The Whole Point Is to Let Them Go: A Counselor’s Perspective on Adolescent Development

One of the most powerful themes in The Wild Robot is one that every parent of preteens and teens struggles with: the whole point of raising them is to eventually let them go. As a counselor for adolescents, I see parents wrestling with this paradox constantly. We pour everything we have into these small humans, knowing that our success is measured by their ability to leave us.

This truth becomes even more complicated in our current digital age. How do we prepare our children for independence when the world they’re navigating looks nothing like the one we grew up in? How do we teach them to be self-sufficient when we’re terrified of the dangers lurking in their pockets?

The movie reminds us that “we lose our whole bodies so they can thrive.” This isn’t just poetic language—it’s the reality of parenting. We sacrifice sleep, careers, personal time, and sometimes our own mental health to give our kids what they need. But here’s what I’ve learned working as a teen counselor and child therapist: the goal isn’t just survival. It’s teaching them to thrive without us.

Even Runts Can Make It With the Right Support: Why Kids Need Professional Counseling

In The Wild Robot, we see that even the “runt” of the litter can succeed with the right support system. This resonates deeply with my work as a therapist for kids and counselor for teen girls. So many young people come to my office feeling like they don’t measure up, that they’re somehow broken or less than their peers.

The truth? Every child has the capacity to thrive when given appropriate support. Sometimes that support looks like:

  • A child counselor who can help them process trauma through play therapy
  • A teen therapist who teaches coping skills for anxiety and depression
  • Parents who set clear boundaries around technology and screen time
  • A community that believes in them, even when they don’t believe in themselves

As the possum mom in the film demonstrates so beautifully, sometimes the most important thing we can do is stay one step ahead, anticipating our kids’ needs while still allowing them to struggle and grow. This is the delicate balance I help parents find in family counseling sessions.

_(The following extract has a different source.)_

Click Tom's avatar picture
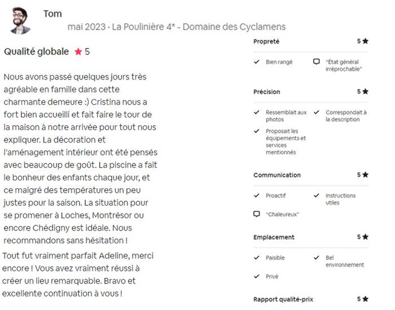The width and height of the screenshot is (395, 310). [20, 21]
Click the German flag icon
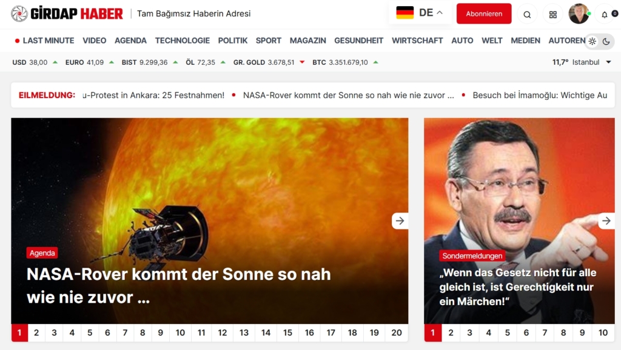Image resolution: width=621 pixels, height=350 pixels. click(x=404, y=13)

The Device Dilemma: Protecting Kids in the Digital Age

Now let’s talk about the elephant in the room—or rather, the smartphone in your child’s hand. The Anxious Generation by Jonathan Haidt articulates what many of us who work as counselors for preteens and teen therapists have been witnessing: we’re in the midst of a youth mental health crisis, and smartphones play a significant role.

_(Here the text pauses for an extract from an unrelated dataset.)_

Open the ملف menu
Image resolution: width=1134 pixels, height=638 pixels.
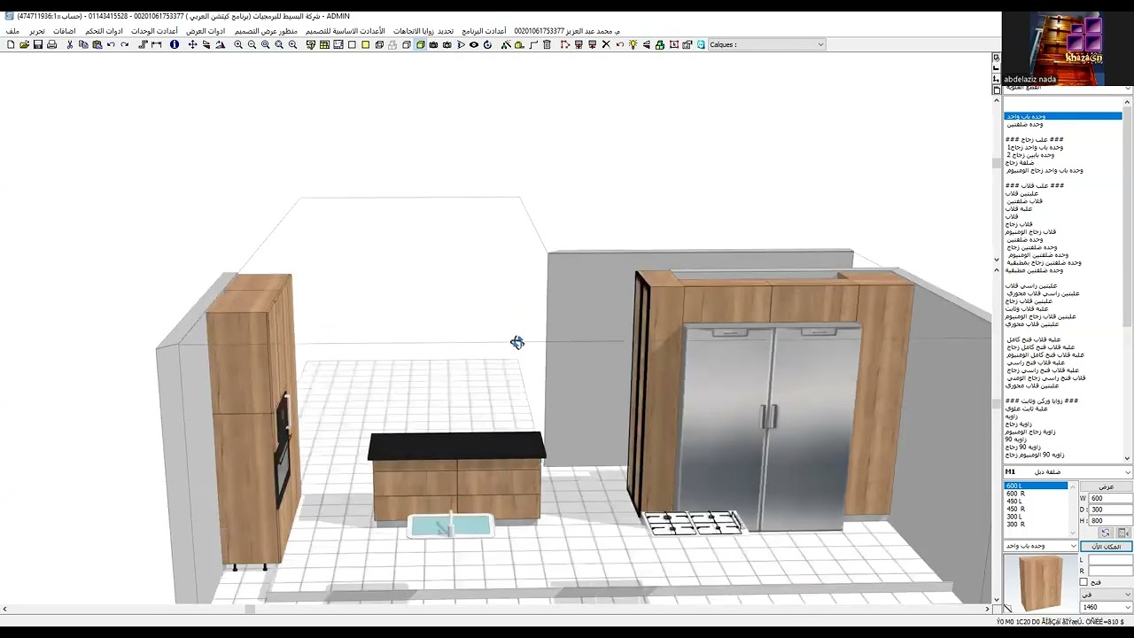[x=12, y=31]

Feather Burkower, a parenting safety expert, puts it bluntly: “If you’re ready to end your child’s childhood, give them a device.” That might sound dramatic, but as a counselor for children who has heard countless stories about what kids encounter online, I can tell you it’s not an exaggeration.

I’ve worked with:

  • Middle schoolers who stumbled into pornography, both accidentally and intentionally
  • Elementary school kids who were verbally abused by strangers on video games
  • Teen girls more anxious about maintaining Snapchat streaks than completing homework or maintaining real friendships
  • Adolescents whose entire self-worth became tied to likes, views, and online validation

The Reality of Device Safety for Parents

Here’s what parents need to know about child development and technology: devices are designed to addict. They’re built to hijack our attention and keep us engaged, which is problematic for any brain but especially devastating for developing adolescent brains.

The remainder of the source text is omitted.